With so much happening in the world of privacy and security, chief information security officers (CISOs) and chief data officers (CDOs) may be inclined to pay scant attention to yet another data security mandate, but it would be a mistake.
Get ready (if you haven’t already) for the Stop Hacks and Improve Electronic Data Security (SHIELD) Act, which went into effect on March 21 in the state of New York. This law is designed to fortify data protection and ensure the security of consumers’ personal information. It means that all companies—regardless of where they are based—doing business with even a single New York-based customer or employing workers in the state must comply with its rules.
This is kind of a big deal. First of all we’re talking about New York state—home of New York City, arguably the center of the universe for commerce. It’s a hub for the global financial services industry, from brokerage and arbitrage to insurance and consumer lending. Many organizations conduct business with a financial services firm either based in New York or have a sizable physical or virtual presence there. And it doesn’t end with financial services. Dozens of the world’s largest and most influential corporations are based in New York, not to mention countless public sector entities and hundreds of thousands of small businesses.
New York State is also home to about 20 million people. Any organization that does business with any New Yorker or employ one must understand and comply with this law.
Part of a National Trend
The New York SHIELD Act is not groundbreaking like the Global Data Protection Regulation (GDPR), which has had a momentous impact on data privacy guidelines and business practices around the world, or even like the California Consumer Privacy Act (CCPA), which came into force at the beginning of the year.
What it does is to codify specific requirements that companies need to meet to protect private information of New York state residents and exposes non-compliant entities to the enforcement action of the State Attorney General, who sponsored the bill. Companies that do not comply with the security requirements shall be liable to civil penalties up to $5,000 for each violation, without penalty caps.
This is part of a national trend where in the absence of a GDPR equivalent at the U.S. federal government level (highly unlikely for the foreseeable future, given the country’s currently fractured political structure), states are leading in the protection of privacy and security of their residents’ data.
Nearly 10 U.S. states have enacted similar data privacy and protection guidelines for anyone doing business with their citizens or businesses, regardless of point of origin. The impact is likely to grow as more states legislate in this direction. The combination of New York and California alone represents nearly 20% of the nation’s population and the guidelines they have developed may act as a roadmap for the rest of the states to follow.
Evolving Compliance Environment
With the New York SHIELD Act, reasonable security is not only a best practice, it’s also a legal obligation and companies could be considered negligent for not implementing a security program that includes the safeguards required by the law.

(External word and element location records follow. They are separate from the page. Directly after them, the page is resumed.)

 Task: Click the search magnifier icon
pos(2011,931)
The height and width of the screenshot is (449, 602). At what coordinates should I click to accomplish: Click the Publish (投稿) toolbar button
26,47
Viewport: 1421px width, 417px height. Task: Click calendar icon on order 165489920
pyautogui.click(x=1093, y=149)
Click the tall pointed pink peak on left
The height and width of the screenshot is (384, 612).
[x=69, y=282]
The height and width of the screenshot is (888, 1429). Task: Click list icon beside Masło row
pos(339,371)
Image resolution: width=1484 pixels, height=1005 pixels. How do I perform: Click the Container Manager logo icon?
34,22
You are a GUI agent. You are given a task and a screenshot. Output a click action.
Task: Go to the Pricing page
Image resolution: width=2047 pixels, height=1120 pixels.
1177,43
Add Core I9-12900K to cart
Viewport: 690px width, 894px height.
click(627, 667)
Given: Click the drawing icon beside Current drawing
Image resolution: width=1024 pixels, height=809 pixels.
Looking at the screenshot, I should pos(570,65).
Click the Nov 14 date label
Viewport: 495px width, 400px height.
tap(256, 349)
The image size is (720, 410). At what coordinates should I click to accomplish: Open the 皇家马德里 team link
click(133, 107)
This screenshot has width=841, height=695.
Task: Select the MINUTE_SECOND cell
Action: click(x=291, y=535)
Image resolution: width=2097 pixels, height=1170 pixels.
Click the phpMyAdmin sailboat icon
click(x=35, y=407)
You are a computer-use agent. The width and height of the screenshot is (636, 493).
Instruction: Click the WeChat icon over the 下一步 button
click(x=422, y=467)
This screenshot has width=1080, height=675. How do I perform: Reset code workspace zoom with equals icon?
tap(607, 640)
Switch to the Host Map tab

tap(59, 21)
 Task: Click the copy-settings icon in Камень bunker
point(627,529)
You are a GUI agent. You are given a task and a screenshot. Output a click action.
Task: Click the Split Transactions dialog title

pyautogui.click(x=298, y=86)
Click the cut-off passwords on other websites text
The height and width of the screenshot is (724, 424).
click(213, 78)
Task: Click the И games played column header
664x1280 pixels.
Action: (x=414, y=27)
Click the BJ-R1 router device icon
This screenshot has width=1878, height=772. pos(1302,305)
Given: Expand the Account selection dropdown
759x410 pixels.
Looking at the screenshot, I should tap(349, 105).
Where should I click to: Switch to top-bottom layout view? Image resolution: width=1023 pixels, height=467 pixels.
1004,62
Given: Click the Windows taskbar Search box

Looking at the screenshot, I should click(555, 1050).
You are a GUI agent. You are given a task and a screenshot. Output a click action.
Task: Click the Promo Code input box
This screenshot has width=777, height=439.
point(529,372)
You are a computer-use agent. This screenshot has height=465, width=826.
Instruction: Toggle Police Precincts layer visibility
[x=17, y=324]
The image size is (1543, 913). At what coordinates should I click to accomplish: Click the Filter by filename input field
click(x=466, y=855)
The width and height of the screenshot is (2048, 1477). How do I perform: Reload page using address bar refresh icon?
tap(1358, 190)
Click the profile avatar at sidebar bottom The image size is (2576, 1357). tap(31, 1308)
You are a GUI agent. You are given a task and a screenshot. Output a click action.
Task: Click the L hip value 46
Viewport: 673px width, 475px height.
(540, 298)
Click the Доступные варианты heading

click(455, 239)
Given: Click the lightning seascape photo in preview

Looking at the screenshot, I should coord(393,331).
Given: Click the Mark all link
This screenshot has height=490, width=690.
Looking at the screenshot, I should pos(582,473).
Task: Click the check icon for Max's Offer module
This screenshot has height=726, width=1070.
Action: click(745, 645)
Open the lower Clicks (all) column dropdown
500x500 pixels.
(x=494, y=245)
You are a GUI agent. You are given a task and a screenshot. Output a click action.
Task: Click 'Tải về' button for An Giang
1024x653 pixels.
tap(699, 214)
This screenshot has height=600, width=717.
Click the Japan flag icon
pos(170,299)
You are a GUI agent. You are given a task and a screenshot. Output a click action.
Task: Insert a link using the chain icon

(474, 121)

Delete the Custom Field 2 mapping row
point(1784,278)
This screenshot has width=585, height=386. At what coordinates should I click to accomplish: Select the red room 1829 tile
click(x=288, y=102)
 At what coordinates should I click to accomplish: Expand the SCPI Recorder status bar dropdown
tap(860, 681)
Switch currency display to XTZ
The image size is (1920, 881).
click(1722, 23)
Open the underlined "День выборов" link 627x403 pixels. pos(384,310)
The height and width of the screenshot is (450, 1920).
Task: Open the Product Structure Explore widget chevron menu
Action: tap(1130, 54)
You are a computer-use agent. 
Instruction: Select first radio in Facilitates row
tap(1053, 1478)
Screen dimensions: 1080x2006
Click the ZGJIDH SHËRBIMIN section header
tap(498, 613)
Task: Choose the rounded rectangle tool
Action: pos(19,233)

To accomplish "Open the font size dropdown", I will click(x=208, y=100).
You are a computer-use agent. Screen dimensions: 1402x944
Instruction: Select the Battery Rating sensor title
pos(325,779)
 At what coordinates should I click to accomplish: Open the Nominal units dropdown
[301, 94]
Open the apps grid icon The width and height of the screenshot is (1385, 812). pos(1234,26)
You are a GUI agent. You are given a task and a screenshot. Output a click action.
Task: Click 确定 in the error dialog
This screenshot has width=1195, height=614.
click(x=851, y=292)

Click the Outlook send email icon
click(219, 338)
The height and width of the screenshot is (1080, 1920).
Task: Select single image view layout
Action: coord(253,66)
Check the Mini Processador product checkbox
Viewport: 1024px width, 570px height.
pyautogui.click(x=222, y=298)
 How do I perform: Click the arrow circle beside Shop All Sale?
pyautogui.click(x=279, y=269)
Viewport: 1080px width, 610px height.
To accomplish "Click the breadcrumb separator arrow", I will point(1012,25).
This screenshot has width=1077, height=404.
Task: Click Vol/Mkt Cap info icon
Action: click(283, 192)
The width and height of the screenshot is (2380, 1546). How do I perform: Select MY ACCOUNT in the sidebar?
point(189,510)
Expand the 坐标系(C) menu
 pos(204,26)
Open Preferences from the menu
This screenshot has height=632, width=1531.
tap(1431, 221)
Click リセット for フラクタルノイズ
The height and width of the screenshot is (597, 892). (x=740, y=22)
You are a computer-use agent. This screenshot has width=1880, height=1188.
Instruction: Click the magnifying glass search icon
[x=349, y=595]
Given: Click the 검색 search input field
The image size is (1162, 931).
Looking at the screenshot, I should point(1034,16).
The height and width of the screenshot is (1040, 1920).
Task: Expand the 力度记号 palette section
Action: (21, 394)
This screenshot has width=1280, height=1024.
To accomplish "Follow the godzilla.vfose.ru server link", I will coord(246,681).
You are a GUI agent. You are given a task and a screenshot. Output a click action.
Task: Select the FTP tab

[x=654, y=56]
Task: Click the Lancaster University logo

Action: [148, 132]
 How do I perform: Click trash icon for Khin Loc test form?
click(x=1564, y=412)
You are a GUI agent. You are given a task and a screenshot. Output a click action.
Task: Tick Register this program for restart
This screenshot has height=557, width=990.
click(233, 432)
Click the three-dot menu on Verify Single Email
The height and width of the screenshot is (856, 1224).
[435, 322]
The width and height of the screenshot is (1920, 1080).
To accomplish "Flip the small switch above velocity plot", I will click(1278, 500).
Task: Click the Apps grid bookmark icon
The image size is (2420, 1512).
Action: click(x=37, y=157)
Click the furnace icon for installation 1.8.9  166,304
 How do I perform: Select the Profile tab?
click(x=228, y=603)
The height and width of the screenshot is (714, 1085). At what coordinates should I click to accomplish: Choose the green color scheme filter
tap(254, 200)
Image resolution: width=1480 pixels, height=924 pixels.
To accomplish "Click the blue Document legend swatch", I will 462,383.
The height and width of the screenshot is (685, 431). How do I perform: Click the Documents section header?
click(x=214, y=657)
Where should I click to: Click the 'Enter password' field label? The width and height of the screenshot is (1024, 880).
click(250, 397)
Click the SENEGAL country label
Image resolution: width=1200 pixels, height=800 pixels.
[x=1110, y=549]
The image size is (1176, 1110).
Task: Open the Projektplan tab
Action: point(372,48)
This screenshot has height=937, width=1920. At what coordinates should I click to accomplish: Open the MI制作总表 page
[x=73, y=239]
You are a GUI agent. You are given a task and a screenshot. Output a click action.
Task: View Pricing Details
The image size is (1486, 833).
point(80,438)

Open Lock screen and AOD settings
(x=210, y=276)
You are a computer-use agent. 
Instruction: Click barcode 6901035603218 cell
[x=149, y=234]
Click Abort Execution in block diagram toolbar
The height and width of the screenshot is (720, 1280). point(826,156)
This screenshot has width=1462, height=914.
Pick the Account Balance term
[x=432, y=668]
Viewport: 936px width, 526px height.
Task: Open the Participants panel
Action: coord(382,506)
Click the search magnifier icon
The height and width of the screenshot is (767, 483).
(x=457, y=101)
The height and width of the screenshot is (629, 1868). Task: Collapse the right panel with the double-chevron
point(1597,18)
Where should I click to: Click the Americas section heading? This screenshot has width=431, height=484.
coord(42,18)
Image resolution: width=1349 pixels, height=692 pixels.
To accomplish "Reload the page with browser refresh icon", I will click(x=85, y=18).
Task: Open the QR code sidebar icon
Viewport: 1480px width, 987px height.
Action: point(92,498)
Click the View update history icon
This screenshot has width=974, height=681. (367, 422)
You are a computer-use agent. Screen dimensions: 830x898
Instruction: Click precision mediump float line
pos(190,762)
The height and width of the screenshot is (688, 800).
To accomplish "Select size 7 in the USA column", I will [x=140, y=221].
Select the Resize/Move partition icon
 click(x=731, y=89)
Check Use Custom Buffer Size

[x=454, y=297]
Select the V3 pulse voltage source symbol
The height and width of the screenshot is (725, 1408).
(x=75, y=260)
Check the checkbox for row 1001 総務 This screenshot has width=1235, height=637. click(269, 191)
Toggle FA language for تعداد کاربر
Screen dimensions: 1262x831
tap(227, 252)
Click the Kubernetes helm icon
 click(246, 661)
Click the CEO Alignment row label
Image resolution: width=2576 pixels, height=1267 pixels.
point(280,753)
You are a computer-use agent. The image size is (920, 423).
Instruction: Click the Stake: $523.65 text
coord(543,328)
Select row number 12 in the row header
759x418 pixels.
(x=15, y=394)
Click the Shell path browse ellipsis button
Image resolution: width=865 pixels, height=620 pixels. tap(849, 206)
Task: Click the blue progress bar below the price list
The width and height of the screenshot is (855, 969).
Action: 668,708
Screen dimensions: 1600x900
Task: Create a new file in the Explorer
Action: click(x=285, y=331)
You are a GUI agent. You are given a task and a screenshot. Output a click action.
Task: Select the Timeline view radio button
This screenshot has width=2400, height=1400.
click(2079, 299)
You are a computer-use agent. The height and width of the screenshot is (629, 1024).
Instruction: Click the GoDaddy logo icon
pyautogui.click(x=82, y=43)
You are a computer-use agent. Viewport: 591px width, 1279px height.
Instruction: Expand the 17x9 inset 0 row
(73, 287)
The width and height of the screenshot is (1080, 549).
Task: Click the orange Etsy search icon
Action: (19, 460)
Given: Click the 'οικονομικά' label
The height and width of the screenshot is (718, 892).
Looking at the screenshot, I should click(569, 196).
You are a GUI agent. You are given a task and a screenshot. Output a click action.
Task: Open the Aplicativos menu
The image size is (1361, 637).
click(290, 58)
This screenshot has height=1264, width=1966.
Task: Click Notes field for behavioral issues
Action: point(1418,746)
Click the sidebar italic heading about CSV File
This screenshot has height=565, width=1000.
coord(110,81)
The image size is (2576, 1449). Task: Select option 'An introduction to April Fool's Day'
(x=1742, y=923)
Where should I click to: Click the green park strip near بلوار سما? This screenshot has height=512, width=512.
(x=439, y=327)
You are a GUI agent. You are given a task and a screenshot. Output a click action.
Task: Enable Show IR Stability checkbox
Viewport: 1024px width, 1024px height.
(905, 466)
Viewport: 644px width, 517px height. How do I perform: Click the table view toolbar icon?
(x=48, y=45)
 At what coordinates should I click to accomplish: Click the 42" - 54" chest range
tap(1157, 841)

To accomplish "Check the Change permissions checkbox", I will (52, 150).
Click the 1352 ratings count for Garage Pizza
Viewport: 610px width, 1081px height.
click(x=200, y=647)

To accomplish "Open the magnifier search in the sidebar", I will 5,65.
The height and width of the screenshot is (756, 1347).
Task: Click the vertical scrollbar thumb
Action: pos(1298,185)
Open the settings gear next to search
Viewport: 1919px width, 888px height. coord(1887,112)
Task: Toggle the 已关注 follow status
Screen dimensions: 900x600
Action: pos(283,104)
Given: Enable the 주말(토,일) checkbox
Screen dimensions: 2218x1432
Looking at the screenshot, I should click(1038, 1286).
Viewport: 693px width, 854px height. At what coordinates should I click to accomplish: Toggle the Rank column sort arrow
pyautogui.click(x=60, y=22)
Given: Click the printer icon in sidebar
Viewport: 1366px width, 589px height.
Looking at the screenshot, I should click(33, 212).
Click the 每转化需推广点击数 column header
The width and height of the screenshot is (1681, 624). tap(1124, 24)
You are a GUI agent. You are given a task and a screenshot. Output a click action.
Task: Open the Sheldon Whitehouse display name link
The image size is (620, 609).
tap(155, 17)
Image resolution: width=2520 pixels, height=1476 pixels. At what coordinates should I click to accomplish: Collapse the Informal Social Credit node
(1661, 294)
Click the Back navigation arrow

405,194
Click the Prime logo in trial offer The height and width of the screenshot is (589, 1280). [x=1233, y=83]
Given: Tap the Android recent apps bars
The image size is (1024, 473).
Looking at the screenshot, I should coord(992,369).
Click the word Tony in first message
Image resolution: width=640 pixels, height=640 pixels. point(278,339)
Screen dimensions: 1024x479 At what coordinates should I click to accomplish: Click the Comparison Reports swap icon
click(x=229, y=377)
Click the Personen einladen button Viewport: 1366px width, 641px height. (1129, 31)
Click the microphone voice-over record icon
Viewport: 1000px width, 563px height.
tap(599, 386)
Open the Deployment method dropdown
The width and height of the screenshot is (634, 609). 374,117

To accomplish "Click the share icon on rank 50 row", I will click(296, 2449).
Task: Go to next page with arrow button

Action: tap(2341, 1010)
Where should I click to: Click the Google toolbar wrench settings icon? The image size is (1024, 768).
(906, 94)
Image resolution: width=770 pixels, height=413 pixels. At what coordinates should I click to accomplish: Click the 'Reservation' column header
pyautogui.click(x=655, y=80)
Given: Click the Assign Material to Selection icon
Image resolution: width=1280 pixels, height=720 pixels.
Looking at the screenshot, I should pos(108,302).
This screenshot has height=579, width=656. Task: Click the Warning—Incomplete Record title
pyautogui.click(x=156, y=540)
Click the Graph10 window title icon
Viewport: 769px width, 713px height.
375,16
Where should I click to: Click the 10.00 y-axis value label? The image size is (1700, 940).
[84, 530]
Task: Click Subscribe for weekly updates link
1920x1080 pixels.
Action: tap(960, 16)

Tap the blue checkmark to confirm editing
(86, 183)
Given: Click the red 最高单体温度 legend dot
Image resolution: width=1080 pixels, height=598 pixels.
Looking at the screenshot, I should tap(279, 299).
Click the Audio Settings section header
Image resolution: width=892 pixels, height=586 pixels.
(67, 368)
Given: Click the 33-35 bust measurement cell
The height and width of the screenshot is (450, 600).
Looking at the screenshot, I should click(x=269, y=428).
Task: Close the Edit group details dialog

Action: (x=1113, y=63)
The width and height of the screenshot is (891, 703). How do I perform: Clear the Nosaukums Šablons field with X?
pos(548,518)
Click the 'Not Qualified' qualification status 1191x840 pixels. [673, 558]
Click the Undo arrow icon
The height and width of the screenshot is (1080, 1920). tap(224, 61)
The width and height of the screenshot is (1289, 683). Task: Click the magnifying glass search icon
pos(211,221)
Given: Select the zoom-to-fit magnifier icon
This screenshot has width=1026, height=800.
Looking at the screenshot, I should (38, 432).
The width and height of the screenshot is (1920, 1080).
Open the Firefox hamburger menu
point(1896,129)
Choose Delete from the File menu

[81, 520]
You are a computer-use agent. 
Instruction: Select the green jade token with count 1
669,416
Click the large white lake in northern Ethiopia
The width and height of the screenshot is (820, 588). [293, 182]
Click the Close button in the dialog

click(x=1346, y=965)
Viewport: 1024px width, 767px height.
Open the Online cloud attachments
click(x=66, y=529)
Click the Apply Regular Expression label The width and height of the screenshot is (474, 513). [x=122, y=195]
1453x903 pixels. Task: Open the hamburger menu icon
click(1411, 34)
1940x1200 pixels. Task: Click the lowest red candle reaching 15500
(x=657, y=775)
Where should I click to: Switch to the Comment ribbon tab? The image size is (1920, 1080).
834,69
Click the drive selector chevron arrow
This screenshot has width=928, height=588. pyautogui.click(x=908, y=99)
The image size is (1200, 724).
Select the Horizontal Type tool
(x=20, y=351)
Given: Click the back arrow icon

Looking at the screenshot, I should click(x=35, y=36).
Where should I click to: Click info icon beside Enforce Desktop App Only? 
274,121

Also, the days when states described requirements under their data protection laws generically as reasonable security measures are now gone. The New York SHIELD Act lists specific guidelines for what constitutes a compliant cybersecurity program. The guidelines include administrative security, technical security, and physical security, and provide specific safeguards that companies are expected to adopt.
First, business leaders and board members have to do their basic blocking and tackling. They must be aware that the law exists, that their organization more than likely is affected by it, and that violations carry financial and operational impact.
Then companies need to assess gaps between their own security program and the safeguards required by this law. Is the security program adequately staffed? Are employees properly trained? Are risks assessed and documented? Could their vendors present a risk to their data? Furthermore, is there adequate prevention and detection of attacks? How is the program monitored and adapted to new regulatory changes?
They should not assume that being aware of the law’s requirements is the sole domain of the CISO. Just as financial mandates like Sarbanes Oxley are not only concerns for the CFO, but also for the CEO, C-suite executives and boards must be aware of the framework required by New York SHIELD Act, at least at a high level.
Another important new reality is that the New York law and other state laws have suitably armed regulators in the State Attorney General. These mandates have teeth, and companies must prepare to respond to inquiry and enforcement in the event of breaches or security violations.
Bottom line: The New York SHIELD Act shows that, even in the absence of a federal data protection law, states are stepping up their game for security and privacy protection of their residents’ information.
It’s time for organizations to undertake sober, serious and strategic evaluations of how they protect personal data, and how evolving technologies and new laws are likely to make compliance more challenging.
Paola Zeni is assistant general counsel and senior director of global privacy at Palo Alto Networks.